• **TASK ITEM**
From the entries that follow, copy each line containing the word "number".
*** Opening of DATA TO USE ***
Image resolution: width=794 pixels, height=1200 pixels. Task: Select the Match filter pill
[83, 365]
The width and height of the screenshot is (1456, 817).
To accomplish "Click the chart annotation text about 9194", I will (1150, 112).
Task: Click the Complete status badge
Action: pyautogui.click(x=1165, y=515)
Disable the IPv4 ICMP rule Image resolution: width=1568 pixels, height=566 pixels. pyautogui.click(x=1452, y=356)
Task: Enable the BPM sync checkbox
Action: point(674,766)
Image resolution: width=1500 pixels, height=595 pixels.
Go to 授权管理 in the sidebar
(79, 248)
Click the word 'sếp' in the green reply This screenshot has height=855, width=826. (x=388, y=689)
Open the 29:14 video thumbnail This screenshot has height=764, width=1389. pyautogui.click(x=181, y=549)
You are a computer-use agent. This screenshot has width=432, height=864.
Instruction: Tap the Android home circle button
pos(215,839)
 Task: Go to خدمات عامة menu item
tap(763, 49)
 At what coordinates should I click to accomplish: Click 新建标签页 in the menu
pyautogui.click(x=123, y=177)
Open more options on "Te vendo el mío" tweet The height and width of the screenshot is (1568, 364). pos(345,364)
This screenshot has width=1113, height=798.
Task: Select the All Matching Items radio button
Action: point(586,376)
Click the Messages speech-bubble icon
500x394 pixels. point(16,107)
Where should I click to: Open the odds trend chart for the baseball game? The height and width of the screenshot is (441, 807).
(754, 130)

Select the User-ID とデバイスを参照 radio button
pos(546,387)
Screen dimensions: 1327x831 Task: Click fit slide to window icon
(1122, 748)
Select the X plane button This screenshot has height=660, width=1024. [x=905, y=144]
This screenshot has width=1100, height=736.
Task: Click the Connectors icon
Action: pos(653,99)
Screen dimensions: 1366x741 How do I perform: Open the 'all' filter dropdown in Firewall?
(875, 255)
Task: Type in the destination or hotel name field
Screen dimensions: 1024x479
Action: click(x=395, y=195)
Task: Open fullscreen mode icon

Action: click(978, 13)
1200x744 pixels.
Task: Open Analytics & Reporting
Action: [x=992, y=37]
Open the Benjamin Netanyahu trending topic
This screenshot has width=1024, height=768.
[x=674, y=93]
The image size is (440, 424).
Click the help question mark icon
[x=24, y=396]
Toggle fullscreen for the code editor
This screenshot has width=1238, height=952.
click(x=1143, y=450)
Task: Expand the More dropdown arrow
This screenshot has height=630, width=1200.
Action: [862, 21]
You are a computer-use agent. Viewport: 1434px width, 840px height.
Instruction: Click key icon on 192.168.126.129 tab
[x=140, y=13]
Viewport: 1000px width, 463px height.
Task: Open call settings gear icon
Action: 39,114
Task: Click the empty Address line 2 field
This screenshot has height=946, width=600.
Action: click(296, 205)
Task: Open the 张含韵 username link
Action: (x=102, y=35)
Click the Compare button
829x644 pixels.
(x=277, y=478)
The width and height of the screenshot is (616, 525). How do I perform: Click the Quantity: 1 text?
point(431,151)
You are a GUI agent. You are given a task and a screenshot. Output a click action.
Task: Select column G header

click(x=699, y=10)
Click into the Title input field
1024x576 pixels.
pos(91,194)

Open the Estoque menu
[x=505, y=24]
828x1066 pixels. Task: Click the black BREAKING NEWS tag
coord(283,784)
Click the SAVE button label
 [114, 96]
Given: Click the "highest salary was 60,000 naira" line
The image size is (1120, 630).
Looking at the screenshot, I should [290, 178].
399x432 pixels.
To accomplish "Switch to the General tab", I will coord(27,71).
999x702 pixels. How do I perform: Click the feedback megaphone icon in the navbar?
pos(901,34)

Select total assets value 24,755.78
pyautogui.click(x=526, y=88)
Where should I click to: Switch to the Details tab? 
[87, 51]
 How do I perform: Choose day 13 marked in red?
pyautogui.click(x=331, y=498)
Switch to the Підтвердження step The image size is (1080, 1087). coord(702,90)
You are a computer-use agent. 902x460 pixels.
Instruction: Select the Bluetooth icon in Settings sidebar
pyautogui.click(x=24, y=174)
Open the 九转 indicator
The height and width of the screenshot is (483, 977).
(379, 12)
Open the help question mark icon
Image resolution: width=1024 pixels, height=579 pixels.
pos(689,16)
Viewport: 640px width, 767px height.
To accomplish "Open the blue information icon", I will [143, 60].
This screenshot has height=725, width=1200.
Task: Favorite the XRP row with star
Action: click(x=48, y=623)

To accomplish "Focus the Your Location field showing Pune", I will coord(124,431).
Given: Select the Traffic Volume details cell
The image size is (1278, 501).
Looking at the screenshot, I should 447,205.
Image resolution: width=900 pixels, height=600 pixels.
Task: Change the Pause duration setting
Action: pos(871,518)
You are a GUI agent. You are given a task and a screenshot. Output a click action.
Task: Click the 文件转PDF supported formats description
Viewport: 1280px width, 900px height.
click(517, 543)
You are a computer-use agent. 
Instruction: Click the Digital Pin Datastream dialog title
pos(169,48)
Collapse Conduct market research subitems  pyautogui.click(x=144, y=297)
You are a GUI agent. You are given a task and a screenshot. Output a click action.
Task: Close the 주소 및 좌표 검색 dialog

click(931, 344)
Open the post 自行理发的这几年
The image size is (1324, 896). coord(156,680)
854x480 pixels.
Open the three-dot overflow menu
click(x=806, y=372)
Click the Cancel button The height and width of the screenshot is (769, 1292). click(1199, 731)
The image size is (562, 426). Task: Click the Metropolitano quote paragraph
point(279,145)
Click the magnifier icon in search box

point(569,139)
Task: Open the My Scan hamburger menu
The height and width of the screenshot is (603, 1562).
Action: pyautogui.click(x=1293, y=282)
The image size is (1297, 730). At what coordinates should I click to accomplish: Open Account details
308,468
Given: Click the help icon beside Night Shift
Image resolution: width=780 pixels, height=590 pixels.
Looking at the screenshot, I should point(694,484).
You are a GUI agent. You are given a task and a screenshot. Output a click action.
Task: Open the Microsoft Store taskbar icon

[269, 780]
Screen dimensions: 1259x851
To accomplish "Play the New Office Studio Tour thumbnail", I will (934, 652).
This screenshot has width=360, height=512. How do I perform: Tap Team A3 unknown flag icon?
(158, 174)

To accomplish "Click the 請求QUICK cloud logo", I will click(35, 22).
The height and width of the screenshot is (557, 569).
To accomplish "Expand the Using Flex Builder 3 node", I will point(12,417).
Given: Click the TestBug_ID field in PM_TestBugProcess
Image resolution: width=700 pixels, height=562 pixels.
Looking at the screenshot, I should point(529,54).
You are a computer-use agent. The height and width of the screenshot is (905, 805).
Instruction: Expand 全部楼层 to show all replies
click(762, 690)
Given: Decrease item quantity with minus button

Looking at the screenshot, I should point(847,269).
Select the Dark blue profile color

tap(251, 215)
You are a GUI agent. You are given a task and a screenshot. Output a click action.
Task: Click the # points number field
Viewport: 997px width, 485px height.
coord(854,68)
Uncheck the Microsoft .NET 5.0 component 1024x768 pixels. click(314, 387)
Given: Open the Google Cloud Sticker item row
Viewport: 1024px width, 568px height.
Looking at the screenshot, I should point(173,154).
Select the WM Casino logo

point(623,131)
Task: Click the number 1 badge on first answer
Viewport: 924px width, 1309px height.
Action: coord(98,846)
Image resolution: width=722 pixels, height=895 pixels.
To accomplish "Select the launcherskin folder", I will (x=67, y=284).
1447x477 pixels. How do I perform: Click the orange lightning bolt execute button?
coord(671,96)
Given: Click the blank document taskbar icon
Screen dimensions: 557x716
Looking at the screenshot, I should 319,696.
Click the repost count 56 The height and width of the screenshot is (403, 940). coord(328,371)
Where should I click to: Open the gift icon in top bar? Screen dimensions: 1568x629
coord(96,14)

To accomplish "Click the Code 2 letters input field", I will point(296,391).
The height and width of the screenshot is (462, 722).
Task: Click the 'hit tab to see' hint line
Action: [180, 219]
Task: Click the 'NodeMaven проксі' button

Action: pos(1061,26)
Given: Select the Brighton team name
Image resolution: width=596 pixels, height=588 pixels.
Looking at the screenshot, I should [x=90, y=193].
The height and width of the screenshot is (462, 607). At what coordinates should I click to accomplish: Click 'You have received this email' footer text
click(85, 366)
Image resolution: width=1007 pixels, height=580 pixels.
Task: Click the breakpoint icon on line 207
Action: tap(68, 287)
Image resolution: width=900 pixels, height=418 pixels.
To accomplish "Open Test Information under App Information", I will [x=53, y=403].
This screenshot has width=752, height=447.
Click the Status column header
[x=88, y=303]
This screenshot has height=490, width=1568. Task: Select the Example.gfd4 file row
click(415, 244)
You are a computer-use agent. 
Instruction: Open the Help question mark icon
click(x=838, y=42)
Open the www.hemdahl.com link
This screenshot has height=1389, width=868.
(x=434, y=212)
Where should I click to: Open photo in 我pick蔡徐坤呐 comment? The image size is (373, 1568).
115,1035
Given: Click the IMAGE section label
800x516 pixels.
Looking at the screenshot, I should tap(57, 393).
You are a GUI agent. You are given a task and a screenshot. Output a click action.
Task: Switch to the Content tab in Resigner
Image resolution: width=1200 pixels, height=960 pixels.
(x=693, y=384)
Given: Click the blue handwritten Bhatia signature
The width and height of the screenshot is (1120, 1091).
*** Close of DATA TO USE ***
• **SOLUTION TO THE PROBLEM**
Task: Click the # points number field
Task: Click the number 1 badge on first answer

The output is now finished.